One of the best characteristics of native plants is that, once firmly established, they tend to take care of themselves. This expressed hardiness eases my job compared to that of volunteers who carefully tend the rose garden. Also, garden management supplies enough redundancy so that the demise of one or two individuals doesn’t significantly diminish the larger collection. In fact, many natives are so prolific in reproduction that I actually get rid of lots of lantanas, hackberries, cedar elms and vines (especially Snailseed and Snapdragon Vine) which pop up in inconvenient spots.

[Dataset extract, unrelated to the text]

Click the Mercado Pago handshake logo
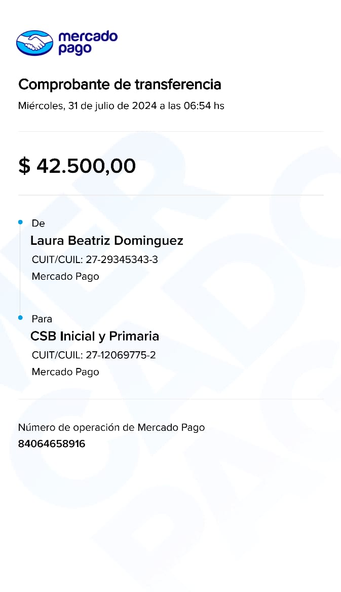This screenshot has width=341, height=592. (34, 43)
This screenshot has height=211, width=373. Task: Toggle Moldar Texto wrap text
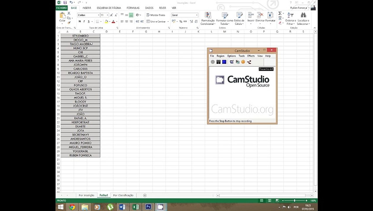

Like other volunteers, I have some “pet plants” and give special attention to rare and/or one-of-a-kind specimens. In this respect a botanical garden is different from an undisturbed wilderness: we want to show off our superstars! That involves protecting and rehabilitating accidentally damaged plants, battling insect attackers, excising rotting portions of plants and liberating individuals from the smothering effects of surrounding greenery. We also have high hopes for a newly arrived sapling of a finicky Texas Madrone (Arbutus xalapensis). It’s my favorite tree but one that rarely survives after being transplanted.

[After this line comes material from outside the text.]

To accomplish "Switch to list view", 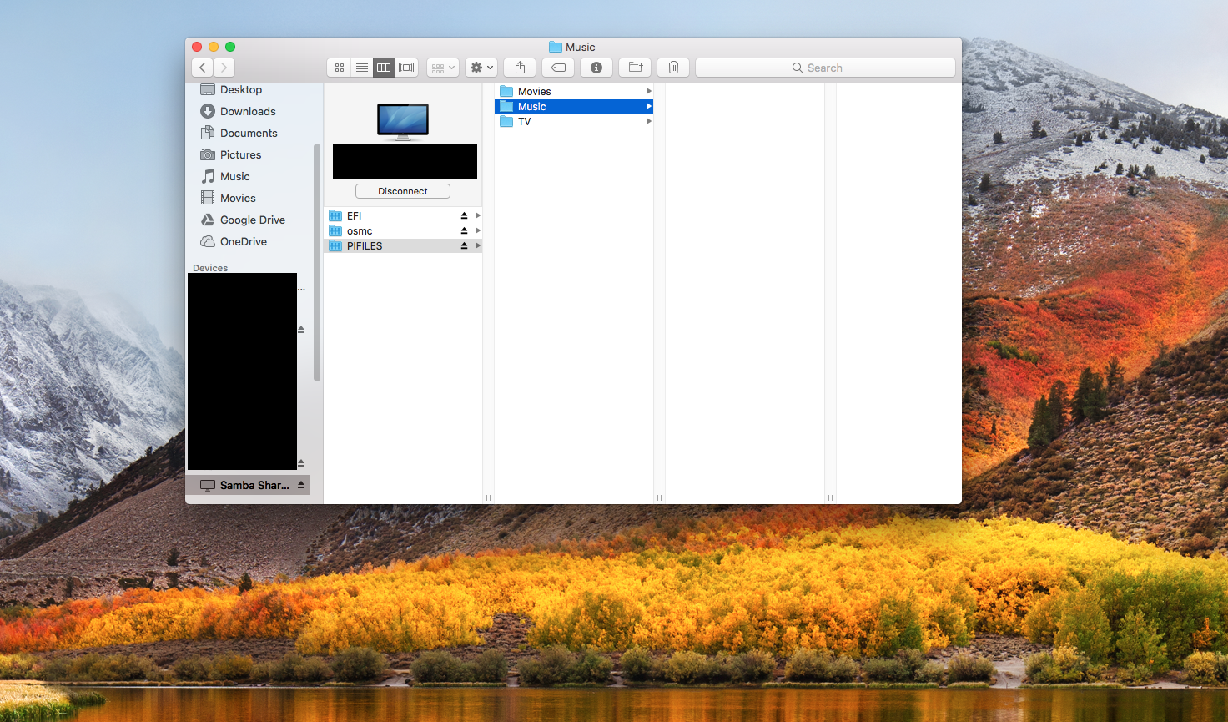I will point(361,68).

One of the privileges of my work is that I have added lots of photos from garden specimens to my collection of over 700 species. Sometimes it feels like cheating (something like shooting fish in a barrel), but those “domesticated” examples have helped me to more readily identify their wild relatives in my outdoor ventures. Still and after years of once-a-week service, something new appears through my lens almost every time. There are still certain plants that I have never seen bloom, especially a few cacti whose flowers can come on and fade in the seven days between my visits. Oddly, our not-quite-native Mexican Ocotillo (Fouquieria macdougalii) blooms often, but it took those stubborn Texas Ocotillo (F. splendens) a whole three years before they dressed up in red flowers.
Although outdoor adventure can be found in far-flung, remote corners of the planet, I’m glad that adventures can also be found in a treasure embedded in the heart of an urban landscape. That’s my “psychic income” for hours of unpaid labor spent among our exotics and natives.